The International Monetary Fund has downgraded its outlook for UK growth for 2019, the year of Brexit, while much of the rest of the G7 have been upgraded on the back of a strengthening global economy.
In its latest forecast, the IMF projects growth for Britain of 1.5 per cent next year, down from 1.6 per cent previously.
The UK is set to leave the European Union on 29 March 2019.
In contrast with the UK downgrade, the US outlook for 2019 is upgraded from 1.9 per cent to 2.5 per cent, Germany from 1.5 per cent to 2 per cent and Canada from 1.7 per cent to 2 per cent.
The IMF’s UK forecast for 2018 is unchanged at 1.8 per cent.
But forecast growth for the US, Germany, France, Italy and Japan are all pushed upwards this year as global growth is seen hitting 3.9 per cent, the most rapid since the 4.2 per cent expansion in 2011.
“The revision reflects increased global growth momentum and the expected impact of the recently approved US tax policy changes,” the IMF says in its latest World Economic Outlook update, referencing the corporation tax cuts pushed through the US Congress late last year.
However, the IMF now expects UK GDP growth in 2017 to have come in at 1.7 per cent, slightly higher than the 1.6 per cent it pencilled in last month when it delivered its annual “Article IV” health check on the UK economy.
At that time the IMF’s director general, Christine Lagarde, said that the UK’s economic performance since the Brexit vote in June 2016 had vindicated her organisation’s pre-referendum warnings.
The Office for National Statistics will reveal its preliminary estimate for growth in the final quarter of 2017, and also the full calendar year, on Friday.
“As the year 2018 begins, the world economy is gathering speed,” wrote the IMF’s chief economist, Maurice Obstfeld, in a blog on Monday.
“This is good news. But political leaders and policy makers must stay mindful that the present economic momentum reflects a confluence of factors that is unlikely to last for long,” he added, arguing that Donald Trump’s tax cuts were likely to only provide a short-term boost to growth.
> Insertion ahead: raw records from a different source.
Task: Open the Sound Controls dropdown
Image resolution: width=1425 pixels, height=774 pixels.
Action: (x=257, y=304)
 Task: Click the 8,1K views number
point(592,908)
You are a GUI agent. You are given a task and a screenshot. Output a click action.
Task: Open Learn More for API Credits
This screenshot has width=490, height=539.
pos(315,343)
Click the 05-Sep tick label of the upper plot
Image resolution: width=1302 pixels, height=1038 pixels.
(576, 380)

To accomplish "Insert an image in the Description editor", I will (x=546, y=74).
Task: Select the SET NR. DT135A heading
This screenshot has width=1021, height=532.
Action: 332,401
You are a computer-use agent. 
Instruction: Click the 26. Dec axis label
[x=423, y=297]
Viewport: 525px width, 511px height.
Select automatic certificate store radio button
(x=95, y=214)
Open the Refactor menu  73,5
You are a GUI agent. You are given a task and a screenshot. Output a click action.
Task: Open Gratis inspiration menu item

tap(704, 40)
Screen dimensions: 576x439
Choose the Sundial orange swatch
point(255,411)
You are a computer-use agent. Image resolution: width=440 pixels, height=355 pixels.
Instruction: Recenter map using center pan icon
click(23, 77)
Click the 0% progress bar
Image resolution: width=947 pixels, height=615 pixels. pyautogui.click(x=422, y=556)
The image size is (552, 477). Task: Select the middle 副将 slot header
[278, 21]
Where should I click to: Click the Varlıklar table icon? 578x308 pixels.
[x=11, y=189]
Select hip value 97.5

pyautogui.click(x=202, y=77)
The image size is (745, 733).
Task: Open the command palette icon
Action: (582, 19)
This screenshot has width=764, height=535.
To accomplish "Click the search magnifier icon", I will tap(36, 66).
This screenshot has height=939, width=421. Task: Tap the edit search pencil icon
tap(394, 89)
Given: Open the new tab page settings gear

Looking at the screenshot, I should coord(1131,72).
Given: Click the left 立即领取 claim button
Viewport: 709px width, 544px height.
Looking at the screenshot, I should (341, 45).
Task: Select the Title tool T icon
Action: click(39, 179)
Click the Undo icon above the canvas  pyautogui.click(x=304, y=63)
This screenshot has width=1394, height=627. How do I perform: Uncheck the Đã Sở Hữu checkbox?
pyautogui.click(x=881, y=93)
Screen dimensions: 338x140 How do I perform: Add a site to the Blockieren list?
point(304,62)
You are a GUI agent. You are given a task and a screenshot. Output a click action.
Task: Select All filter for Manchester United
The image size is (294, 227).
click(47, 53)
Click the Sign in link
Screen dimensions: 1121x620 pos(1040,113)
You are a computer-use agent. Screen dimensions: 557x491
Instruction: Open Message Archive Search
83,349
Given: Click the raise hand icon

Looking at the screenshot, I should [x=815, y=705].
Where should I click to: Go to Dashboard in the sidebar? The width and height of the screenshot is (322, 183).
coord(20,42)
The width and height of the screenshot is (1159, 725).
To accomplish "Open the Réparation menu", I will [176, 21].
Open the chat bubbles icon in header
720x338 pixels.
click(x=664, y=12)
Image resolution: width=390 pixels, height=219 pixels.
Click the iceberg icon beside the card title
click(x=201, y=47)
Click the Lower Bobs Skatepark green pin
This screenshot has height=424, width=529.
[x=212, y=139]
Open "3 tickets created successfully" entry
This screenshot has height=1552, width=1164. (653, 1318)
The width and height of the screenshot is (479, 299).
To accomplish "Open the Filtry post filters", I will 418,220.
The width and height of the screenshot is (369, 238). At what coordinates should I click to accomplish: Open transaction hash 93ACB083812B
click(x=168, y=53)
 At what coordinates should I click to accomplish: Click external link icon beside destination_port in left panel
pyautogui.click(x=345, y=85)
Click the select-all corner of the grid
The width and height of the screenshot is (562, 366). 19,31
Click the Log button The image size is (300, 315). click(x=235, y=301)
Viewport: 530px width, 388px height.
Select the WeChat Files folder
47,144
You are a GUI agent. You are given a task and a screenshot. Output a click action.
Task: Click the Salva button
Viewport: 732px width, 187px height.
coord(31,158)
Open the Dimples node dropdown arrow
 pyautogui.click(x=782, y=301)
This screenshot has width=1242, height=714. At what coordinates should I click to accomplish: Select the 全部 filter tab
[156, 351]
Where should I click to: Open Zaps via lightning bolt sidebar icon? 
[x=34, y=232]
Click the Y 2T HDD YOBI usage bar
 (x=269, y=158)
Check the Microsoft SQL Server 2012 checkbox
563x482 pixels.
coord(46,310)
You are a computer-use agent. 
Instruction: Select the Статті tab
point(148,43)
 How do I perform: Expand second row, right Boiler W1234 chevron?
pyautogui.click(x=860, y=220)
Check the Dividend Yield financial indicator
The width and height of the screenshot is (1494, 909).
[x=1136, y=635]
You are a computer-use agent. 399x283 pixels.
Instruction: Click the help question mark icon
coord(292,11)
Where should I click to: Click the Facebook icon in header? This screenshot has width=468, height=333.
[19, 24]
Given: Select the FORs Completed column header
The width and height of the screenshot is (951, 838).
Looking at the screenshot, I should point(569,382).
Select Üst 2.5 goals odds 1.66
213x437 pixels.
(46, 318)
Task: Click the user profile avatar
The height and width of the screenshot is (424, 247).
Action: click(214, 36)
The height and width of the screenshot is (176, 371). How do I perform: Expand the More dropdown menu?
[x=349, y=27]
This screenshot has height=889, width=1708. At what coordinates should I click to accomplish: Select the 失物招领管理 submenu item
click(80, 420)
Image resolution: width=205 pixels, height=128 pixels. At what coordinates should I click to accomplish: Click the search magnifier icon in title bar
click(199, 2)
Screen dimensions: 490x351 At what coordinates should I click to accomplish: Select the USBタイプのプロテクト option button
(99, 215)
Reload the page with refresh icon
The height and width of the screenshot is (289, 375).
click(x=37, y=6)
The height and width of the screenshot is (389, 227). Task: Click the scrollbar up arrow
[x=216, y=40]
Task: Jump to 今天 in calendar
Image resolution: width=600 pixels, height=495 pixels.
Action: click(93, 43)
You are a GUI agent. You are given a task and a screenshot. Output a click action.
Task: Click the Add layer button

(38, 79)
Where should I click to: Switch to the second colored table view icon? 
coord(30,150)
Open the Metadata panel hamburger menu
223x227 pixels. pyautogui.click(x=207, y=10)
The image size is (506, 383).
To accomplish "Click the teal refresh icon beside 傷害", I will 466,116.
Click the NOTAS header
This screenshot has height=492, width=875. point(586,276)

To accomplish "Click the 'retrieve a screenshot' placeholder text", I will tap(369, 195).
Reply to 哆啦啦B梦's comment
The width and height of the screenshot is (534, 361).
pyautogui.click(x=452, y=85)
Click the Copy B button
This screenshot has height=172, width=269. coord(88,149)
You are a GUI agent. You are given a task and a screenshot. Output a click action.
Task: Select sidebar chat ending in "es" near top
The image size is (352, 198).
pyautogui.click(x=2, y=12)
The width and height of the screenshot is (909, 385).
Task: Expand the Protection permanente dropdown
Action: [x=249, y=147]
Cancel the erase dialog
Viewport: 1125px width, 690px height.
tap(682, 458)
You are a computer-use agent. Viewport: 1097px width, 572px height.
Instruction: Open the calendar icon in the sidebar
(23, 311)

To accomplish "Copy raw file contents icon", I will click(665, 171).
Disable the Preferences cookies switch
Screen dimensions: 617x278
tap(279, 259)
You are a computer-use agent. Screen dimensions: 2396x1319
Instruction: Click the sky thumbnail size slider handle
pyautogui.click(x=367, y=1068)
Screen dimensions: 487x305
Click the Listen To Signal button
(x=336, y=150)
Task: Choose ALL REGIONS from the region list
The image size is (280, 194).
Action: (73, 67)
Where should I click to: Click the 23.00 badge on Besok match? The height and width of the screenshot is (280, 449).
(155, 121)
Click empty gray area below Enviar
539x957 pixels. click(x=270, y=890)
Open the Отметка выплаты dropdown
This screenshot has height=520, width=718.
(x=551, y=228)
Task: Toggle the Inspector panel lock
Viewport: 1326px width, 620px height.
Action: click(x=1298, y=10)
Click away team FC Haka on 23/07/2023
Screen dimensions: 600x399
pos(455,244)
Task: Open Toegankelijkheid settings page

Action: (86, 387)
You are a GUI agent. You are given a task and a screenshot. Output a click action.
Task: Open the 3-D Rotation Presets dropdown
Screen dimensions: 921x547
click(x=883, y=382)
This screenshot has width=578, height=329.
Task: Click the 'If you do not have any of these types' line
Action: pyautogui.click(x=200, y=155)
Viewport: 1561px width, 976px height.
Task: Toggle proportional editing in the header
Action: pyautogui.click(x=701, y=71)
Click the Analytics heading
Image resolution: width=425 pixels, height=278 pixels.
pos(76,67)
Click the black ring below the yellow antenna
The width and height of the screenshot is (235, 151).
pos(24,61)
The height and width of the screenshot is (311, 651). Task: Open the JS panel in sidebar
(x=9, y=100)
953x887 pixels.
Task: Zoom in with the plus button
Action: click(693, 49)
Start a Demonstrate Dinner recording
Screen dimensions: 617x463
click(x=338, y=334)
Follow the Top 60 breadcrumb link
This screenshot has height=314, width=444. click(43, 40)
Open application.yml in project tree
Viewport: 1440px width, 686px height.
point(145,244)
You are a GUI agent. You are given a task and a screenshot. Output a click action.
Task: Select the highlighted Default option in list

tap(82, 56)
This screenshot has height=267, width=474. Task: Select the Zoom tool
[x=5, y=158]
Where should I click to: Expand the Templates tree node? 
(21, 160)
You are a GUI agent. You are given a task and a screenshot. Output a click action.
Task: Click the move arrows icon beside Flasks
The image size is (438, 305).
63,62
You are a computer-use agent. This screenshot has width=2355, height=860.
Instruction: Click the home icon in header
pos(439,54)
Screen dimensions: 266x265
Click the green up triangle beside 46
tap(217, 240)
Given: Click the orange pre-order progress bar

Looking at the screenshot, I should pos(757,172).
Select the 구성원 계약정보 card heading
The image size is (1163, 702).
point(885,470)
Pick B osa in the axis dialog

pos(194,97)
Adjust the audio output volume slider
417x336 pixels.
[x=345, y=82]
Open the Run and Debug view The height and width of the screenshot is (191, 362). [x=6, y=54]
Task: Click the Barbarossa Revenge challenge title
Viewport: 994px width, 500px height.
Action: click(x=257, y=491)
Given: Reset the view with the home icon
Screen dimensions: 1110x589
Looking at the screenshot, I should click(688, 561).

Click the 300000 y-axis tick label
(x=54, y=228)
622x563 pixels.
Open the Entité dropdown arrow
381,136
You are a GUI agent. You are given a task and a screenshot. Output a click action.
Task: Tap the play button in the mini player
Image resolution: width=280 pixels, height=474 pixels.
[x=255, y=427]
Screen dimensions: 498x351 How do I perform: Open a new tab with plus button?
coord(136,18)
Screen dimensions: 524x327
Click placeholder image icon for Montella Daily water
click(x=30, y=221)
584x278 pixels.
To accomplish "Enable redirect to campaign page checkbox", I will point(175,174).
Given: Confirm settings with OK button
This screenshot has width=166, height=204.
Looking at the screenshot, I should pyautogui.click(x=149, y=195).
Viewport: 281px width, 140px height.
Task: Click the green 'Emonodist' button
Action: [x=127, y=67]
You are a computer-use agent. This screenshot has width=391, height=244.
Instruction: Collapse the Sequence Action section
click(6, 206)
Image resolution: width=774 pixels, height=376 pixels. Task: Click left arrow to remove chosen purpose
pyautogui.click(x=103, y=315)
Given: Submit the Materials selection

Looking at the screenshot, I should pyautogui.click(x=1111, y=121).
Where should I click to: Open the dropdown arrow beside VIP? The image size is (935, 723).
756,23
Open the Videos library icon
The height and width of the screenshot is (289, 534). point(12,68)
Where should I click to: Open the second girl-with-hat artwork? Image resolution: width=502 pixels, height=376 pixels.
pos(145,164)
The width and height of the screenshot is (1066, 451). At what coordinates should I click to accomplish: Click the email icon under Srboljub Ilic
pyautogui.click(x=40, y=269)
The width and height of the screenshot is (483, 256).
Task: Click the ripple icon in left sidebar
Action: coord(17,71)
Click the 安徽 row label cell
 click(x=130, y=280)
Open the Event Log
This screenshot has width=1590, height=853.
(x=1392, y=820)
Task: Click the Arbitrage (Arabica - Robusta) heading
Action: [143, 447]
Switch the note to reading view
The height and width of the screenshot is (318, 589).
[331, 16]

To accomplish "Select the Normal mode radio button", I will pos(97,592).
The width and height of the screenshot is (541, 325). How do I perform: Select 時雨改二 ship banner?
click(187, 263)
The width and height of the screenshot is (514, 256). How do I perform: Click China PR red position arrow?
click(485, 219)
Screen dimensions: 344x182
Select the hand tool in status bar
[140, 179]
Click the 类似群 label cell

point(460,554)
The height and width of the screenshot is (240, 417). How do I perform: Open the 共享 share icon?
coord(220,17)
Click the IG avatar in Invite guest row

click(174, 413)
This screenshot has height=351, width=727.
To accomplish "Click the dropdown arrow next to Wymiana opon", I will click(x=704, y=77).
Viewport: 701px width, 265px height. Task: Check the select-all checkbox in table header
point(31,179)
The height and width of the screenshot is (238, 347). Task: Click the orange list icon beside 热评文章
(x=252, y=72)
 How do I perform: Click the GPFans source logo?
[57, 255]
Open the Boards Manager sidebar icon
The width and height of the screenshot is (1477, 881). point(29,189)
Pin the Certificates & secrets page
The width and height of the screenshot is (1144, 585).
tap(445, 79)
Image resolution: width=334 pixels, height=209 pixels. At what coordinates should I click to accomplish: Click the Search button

“Without prompt action to address structural growth impediments, enhance the inclusiveness of growth, and build policy buffers and resilience, the next downturn will come sooner and be harder to fight ... Our view is that the current upturn, however welcome, is unlikely to become a ‘new normal’ and faces medium-term downside hazards that likely will grow over time.”